9. En cinquième lieu, aux termes de l’article 3 de la convention européenne de sauvegarde des droits de l’homme et des libertés fondamentales : « Nul ne peut être soumis à la torture ni à des peines ou traitements inhumains ou dégradants ».
10. Il résulte de ce qui a été précédemment indiqué au point 6 qu’il n’est pas établi que l’état de santé de M. B… nécessite une prise en charge médicale dont le défaut pourrait entraîner des conséquences d’une exceptionnelle gravité. En outre, le requérant n’apporte pas d’éléments de nature à démontrer qu’il courrait personnellement des risques de mauvais traitements prohibés par les stipulations précitées en cas de retour dans son pays d’origine.
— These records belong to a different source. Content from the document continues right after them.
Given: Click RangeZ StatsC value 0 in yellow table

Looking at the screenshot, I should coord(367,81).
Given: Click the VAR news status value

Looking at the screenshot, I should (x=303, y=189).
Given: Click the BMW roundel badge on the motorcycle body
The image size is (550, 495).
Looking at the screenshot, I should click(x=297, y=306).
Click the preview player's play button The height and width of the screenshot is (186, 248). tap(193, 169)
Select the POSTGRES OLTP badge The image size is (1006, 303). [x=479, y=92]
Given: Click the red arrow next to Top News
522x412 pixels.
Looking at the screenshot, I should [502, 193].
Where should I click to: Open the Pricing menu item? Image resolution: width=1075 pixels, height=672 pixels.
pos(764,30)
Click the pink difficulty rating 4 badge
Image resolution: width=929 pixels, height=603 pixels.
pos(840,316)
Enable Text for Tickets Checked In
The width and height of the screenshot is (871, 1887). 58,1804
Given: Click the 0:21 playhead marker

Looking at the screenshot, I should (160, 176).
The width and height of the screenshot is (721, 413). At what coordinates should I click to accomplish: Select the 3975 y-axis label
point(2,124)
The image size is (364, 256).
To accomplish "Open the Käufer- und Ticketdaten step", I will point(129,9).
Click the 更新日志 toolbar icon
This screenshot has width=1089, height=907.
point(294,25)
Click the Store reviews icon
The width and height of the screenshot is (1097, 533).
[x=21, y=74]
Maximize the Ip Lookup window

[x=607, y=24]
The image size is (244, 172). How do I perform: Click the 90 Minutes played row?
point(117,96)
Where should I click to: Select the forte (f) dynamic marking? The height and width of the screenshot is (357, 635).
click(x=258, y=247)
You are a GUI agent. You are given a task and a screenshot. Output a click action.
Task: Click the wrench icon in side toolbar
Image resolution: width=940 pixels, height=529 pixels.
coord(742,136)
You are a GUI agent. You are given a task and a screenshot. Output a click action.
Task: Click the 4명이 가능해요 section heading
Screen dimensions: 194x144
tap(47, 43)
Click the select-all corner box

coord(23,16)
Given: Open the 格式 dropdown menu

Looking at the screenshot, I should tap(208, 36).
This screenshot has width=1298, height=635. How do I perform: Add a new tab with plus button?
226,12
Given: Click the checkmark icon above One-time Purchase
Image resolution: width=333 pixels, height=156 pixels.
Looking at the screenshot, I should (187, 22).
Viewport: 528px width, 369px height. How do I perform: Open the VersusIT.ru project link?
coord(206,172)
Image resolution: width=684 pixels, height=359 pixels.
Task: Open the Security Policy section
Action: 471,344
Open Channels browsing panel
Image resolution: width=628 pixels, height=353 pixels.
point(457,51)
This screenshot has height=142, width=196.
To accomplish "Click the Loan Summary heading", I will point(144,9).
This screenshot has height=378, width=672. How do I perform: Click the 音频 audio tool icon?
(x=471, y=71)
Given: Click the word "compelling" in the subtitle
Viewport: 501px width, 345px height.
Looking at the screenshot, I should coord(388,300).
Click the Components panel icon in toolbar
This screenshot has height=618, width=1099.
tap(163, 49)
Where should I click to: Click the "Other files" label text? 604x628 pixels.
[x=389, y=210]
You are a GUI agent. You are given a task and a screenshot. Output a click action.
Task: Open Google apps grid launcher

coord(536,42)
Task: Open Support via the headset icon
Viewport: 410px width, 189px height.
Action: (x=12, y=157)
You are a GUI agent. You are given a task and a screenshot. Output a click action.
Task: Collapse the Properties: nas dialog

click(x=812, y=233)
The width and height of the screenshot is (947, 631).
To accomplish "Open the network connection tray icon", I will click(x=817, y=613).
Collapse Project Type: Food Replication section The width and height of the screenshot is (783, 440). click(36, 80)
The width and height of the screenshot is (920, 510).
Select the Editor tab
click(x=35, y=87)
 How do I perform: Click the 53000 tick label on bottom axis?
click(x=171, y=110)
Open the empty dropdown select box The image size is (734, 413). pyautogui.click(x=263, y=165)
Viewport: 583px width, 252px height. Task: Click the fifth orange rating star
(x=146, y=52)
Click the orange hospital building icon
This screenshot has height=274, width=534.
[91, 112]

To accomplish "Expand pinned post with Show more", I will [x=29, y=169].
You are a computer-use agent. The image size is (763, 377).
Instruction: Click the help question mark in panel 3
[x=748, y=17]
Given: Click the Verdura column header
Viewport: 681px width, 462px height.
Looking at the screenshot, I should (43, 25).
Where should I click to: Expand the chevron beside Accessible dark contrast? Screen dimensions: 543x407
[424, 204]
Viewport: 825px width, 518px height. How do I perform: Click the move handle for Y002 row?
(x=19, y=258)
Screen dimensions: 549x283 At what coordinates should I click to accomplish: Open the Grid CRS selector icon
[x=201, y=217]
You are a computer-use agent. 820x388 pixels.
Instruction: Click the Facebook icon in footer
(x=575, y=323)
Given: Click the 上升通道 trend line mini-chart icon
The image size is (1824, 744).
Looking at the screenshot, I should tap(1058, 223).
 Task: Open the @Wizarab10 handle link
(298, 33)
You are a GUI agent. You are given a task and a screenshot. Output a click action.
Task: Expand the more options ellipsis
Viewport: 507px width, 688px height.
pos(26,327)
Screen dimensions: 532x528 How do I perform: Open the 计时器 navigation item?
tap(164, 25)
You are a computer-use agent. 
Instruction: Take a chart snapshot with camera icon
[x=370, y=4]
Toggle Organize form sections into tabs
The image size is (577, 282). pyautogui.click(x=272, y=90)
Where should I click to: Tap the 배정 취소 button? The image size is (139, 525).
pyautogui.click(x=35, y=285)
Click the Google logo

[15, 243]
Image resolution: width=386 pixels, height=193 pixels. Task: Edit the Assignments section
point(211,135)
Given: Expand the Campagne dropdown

Par suite, le moyen tiré de la méconnaissance de l’article 3 de la convention européenne de sauvegarde des droits de l’homme et des libertés fondamentales doit être écarté.
11. Il résulte de tout ce qui précède que M. B… n’est pas fondé à soutenir que c’est à tort que, par le jugement attaqué, le tribunal administratif de Montreuil a rejeté sa demande tendant à l’annulation de l’arrêté du 4 mai 2023 du préfet de la Seine-Saint-Denis. Les conclusions à fin d’injonction et d’astreinte présentées par le requérant ainsi que celles présentées en application de l’article L. 761-1 du code de justice administrative doivent, par voie de conséquence, être rejetées.
DECIDE :
Article 1er : La requête de M. B… est rejetée.
Article 2 : Le présent arrêt sera notifié à M. A… D… B… et au ministre de l’intérieur.
Copie en sera adressée au préfet de la Seine-Saint-Denis.
Délibéré après l’audience du 26 mai 2026, à laquelle siégeaient :
- Mme Chevalier-Aubert, présidente de chambre,
- M. Gallaud, président assesseur,
- Mme Zeudmi Sahraoui, première conseillère.
Rendu public par mise à disposition au greffe le 18 juin 2026
La rapporteure,
N. Zeudmi SahraouiLa présidente,
V. Chevalier-Aubert
La greffière,
C. BuotLa République mande et ordonne au ministre de l’intérieur en ce qui le concerne ou à tous commissaires de justice à ce requis en ce qui concerne les voies de droit commun contre les parties privées, de pourvoir à l’exécution de la présente décision.